*** DATA IN THIS EXERCISE Section Begins ***

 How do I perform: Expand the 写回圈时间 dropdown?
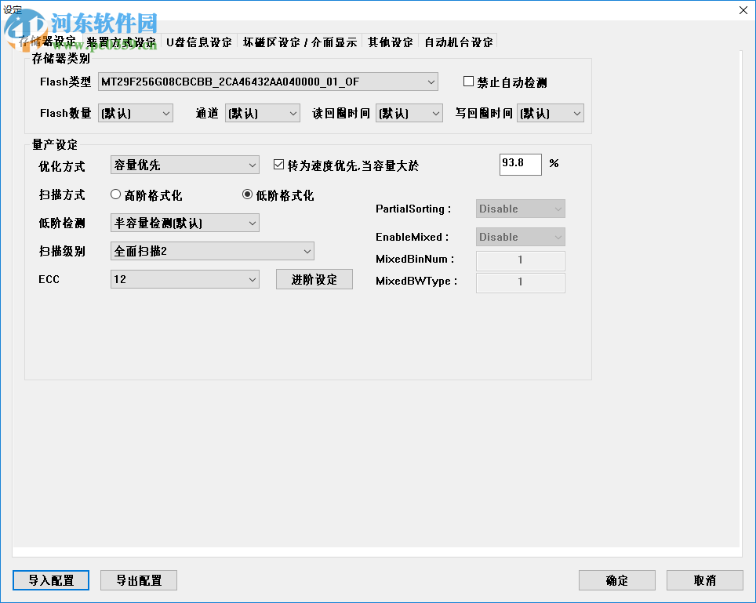(x=576, y=112)
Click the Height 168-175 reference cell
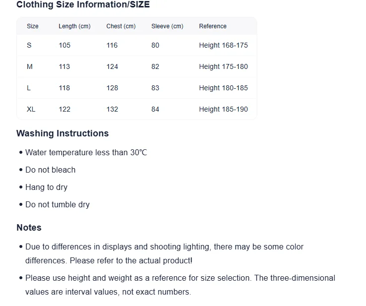 coord(223,45)

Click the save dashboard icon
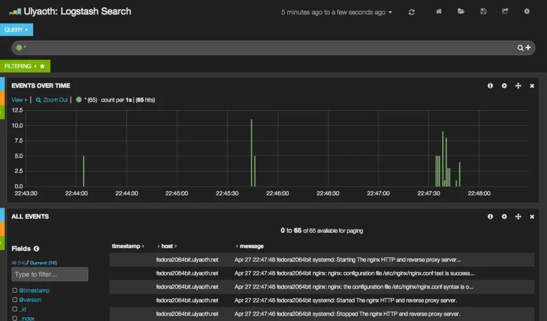(483, 11)
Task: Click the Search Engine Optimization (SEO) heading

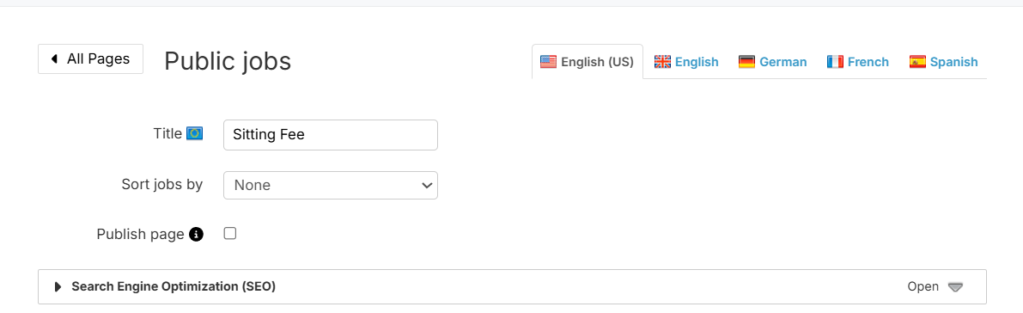Action: click(x=174, y=286)
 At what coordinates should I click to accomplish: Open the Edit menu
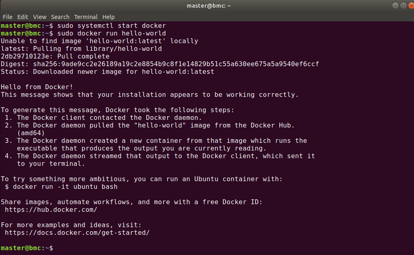click(x=22, y=17)
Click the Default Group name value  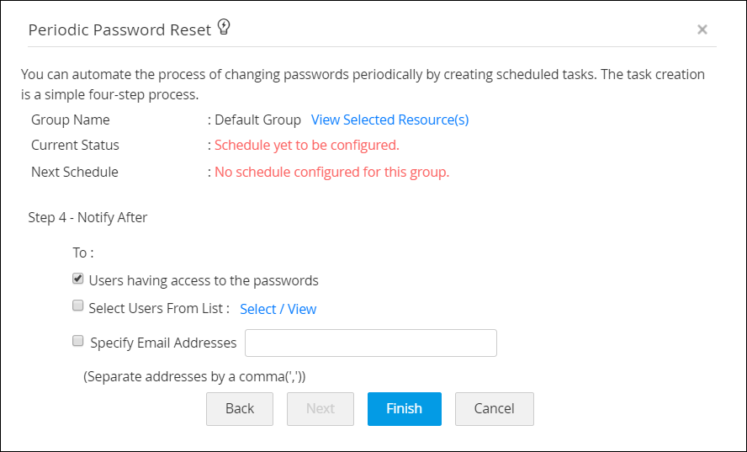coord(257,120)
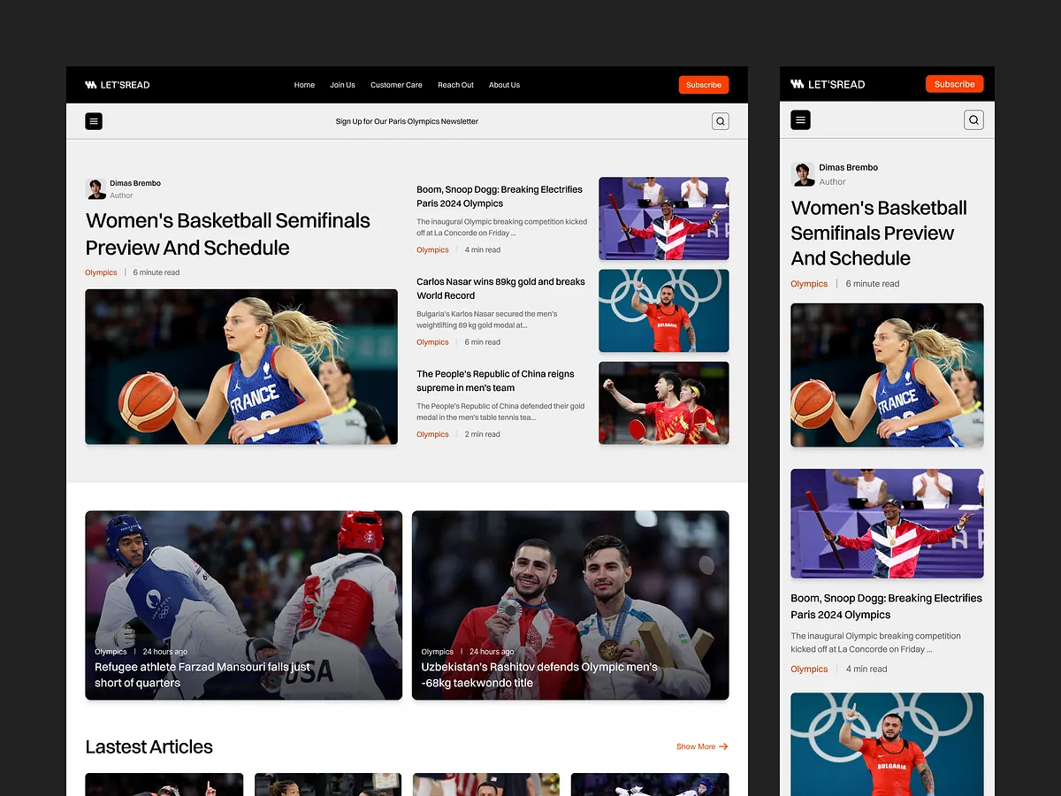
Task: Open the Snoop Dogg breaking article headline
Action: point(500,196)
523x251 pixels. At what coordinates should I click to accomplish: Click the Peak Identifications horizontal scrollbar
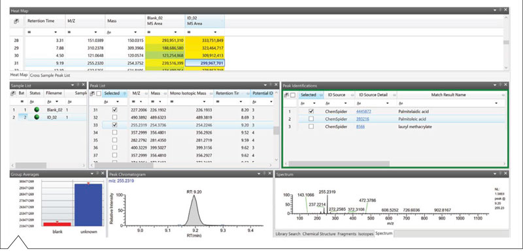pos(339,164)
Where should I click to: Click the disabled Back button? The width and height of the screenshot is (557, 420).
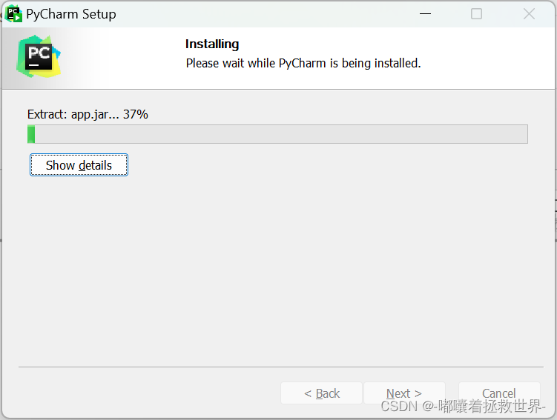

*** DATA IN THIS EXERCISE Section Ends ***

#### [YOUR TASK]
The copy should begin at the line containing "523x251 pixels. At" and end at the last line of the data above; please restate those lines word for word without the pictures.

#### [OUTPUT FOR THIS TASK]
523x251 pixels. At what coordinates should I click to accomplish: Click the Peak Identifications horizontal scrollbar
pos(339,164)
Where should I click to: Click the disabled Back button? The width and height of the screenshot is (557, 420).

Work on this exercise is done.